How to Choose a Daily Devotional

daily-devotionalFew Bible study tools so effectively prick the conscience, focus the attention, and calm the spirit as a well-crafted daily devotional.

A devotional is not designed to change your mind; it’s meant to change your heart.

There are thousands of devotional tools to choose from. How do you know which one’s right for you?

Here’s our guide to help you choose one that best meets your needs.

Topic—Many devotionals are framed up around a particular subject. One of my favorites, Whiter than Snow: Meditations on Sin and Mercy, is structured this way. If you’re hoping to learn more about a particular element of theology or scriptural theme—like the Hebrew names of God, for example—look for a devotional on that subject for a more casual exploration.

Author—Almost all of the modern church’s most influential thinkers wrote at least some devotional material. Charles Spurgeon, A. W. Tozer, William Wilberforce, and Oswald Chambers come to mind right away. But don’t avoid a devotional just because you don’t recognize the author. Some of the best ever written, like Streams in the Desert, were penned by women or men who ministered faithfully without much notoriety. If you’re new to the world of devotionals, start with something by A. W. Tozer. He wrote broadly as the editor of The Alliance Life magazine. Much of his writing has been repackaged as daily devotionals.

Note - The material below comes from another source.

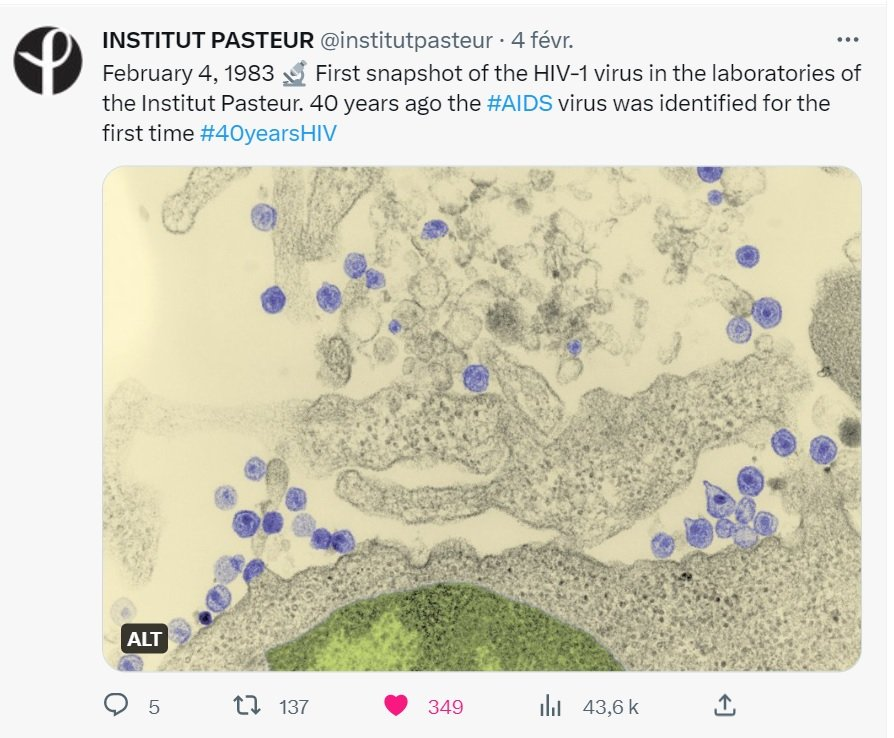Open view analytics bar chart icon
This screenshot has width=894, height=738.
pyautogui.click(x=550, y=706)
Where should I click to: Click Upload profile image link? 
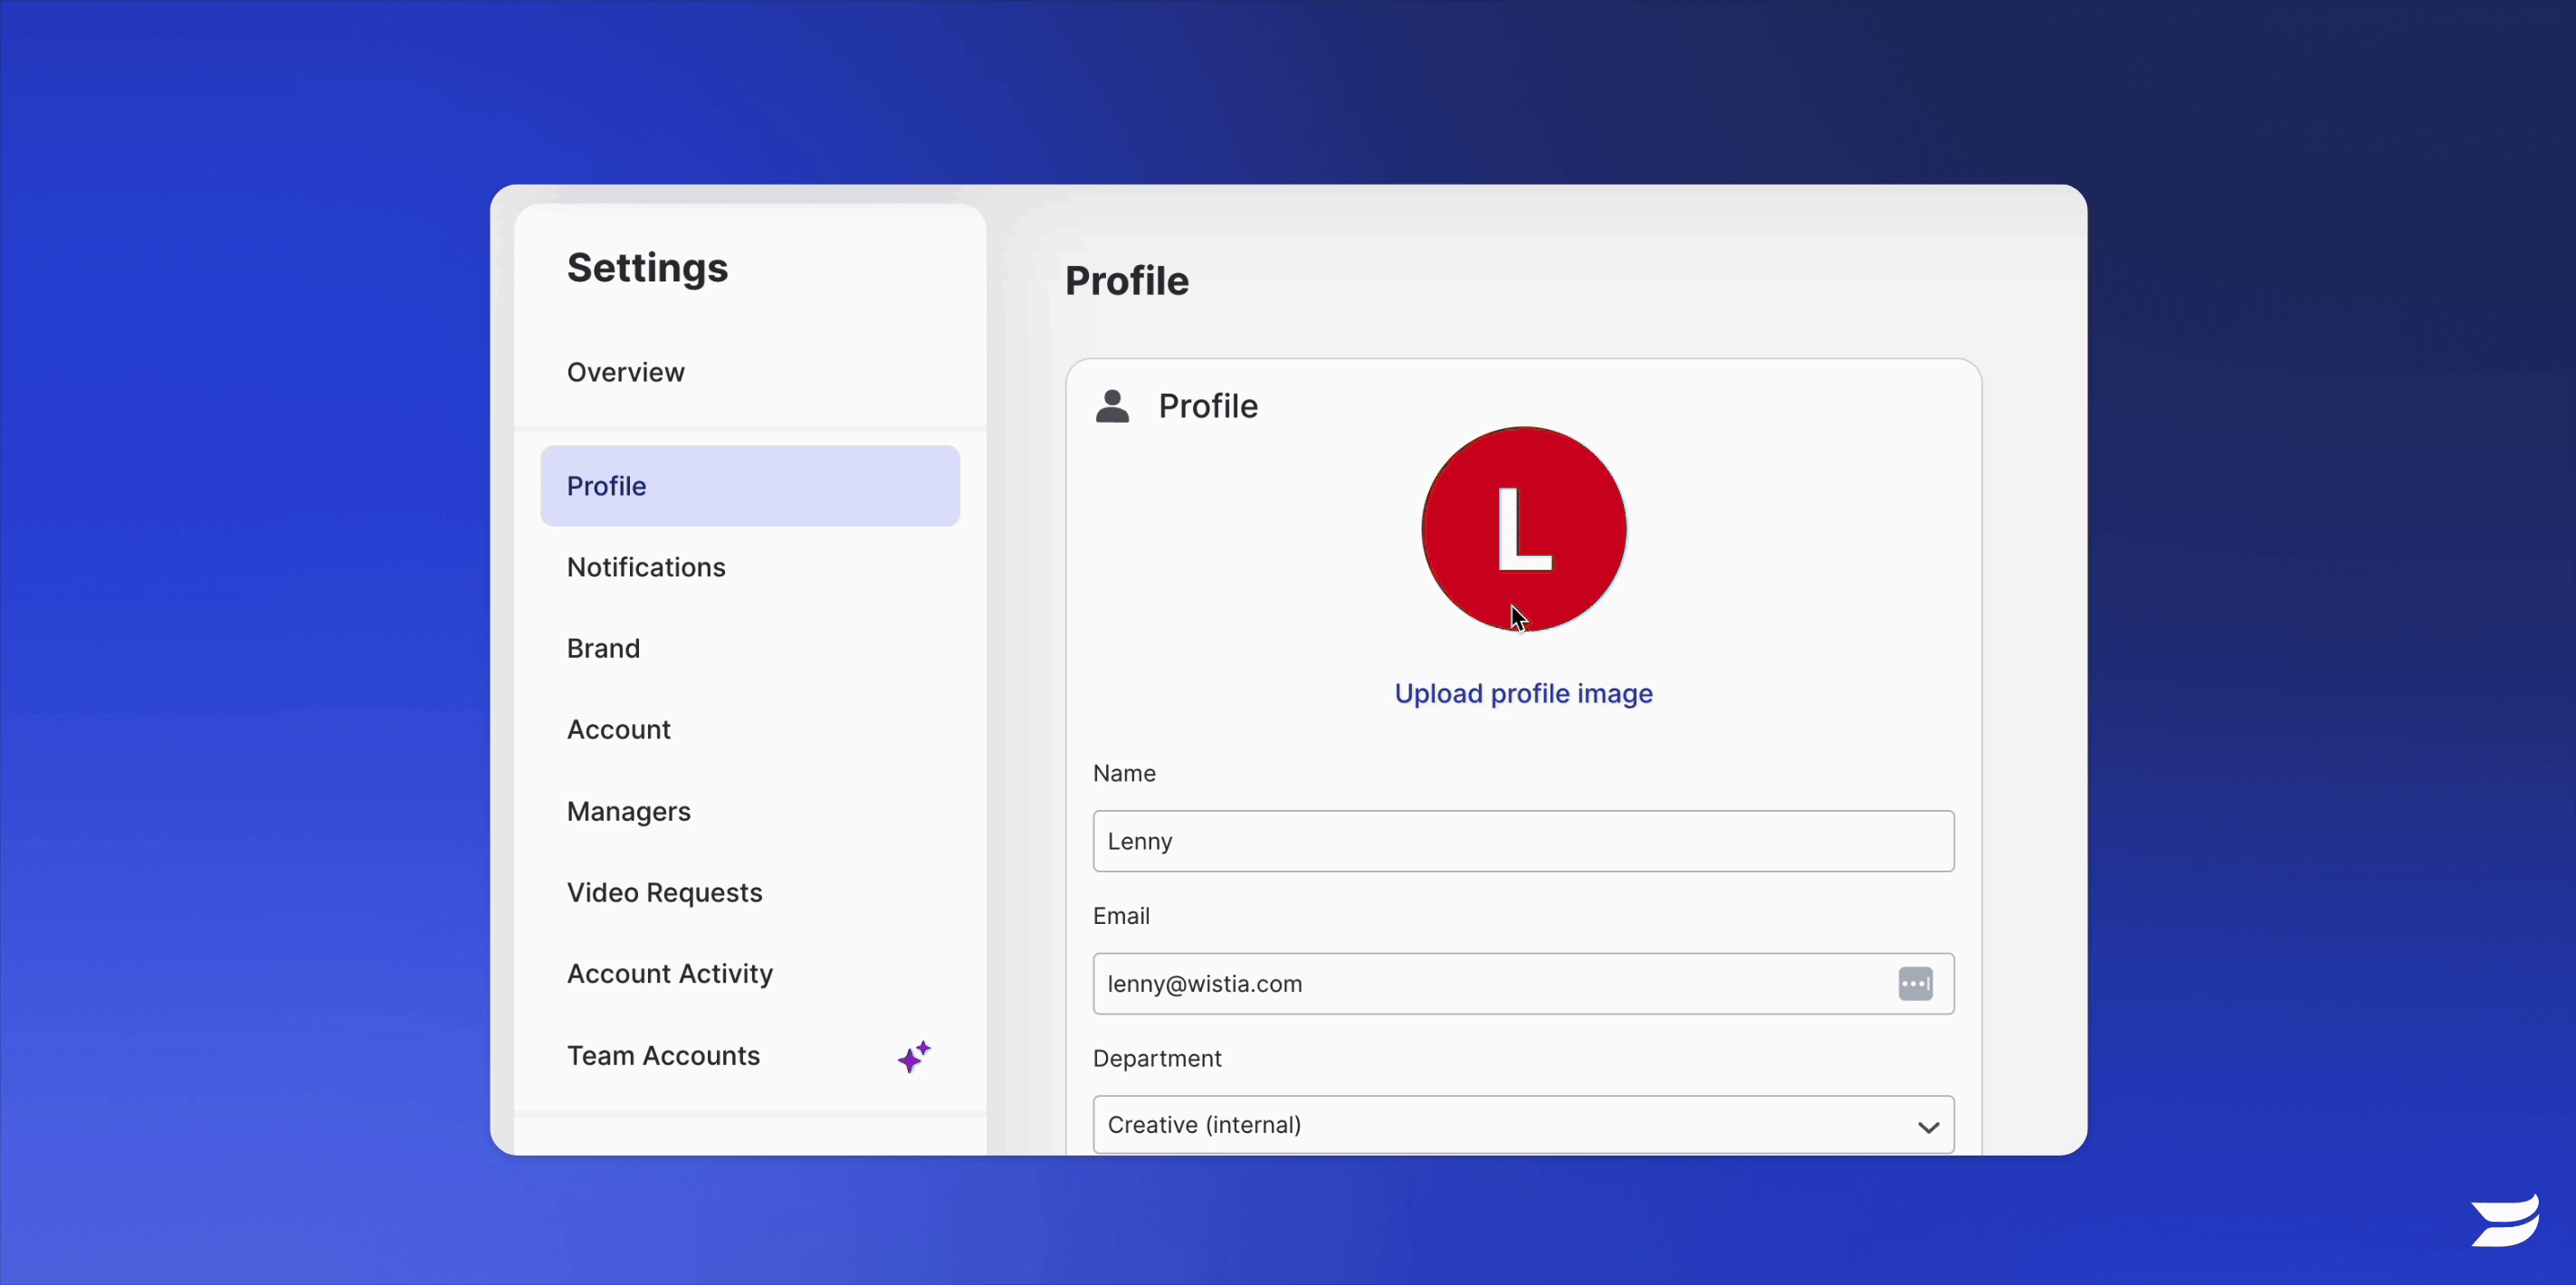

Ratings & reviews—When choosing a devotional, nothing beats a good referral. As you browse Logos.com, check the ratings and reviews on each resource to see how much it has been enjoyed by others. Once you’ve completed a devotional, return to leave your own thoughts as a guide for others who come behind you.

Length—Look for cues about the passage length in the product overview, or by using the “See inside” tool on Logos.com. Also make note of how many passages are included. When read daily, some devotions are intended to stretch across and entire year, others for a month or even less.

Journal space—Many printed devotionals include space to write your own thoughts. This is helpful, but when you buy a daily devotional on Logos.com to be read with your Faithlife Study Bible, you can use the notes tool to capture your own insights on any passage without running out of space.

If you’d rather not shop around, pick up the recently updated Devotionals Bundle, which includes all of the best devotionals available on Logos.com.

What else do you look for when you’re choosing a daily devotional? Tell us in the comments.

Comments

  1. Morning devotions are so important to me, yet they are so easy to overlook. I get "busy" in the mornings, or sleep too late and/or place my "self interest" before the Creator God. This always results in disorder in my daily life, sometimes resulting in depression, moodiness, and lack of concentration on the work Christ really wants of me (Eph. 2:10). I am turning away (repenting) of this action…but it requires effort. I believe Christ Jesus is worth it, and worthy. Love Jesus first in the morning before you love yourself. You'll have a much better day.

  2. Yes I try to give thanks to God first in the morning than try to find a good morning scripture to mediation on.

  3. Thank you so much for posting this information. It has really been helpful. I have written four annual Devotional, "My Daily Walk". Volume four is currently available for daily reading at hnikoley.com or any of the social media.

  4. PRAY AND WORSHIP GOD, MAKE A DEVOTION AT ANY SPARE TIME

  5. Missing devotion is like a treasure throw inside occean! This is what keep mankind closer to his creator. It's reconnect relationship with God. One don't ve to joke with morning or evening devotional service.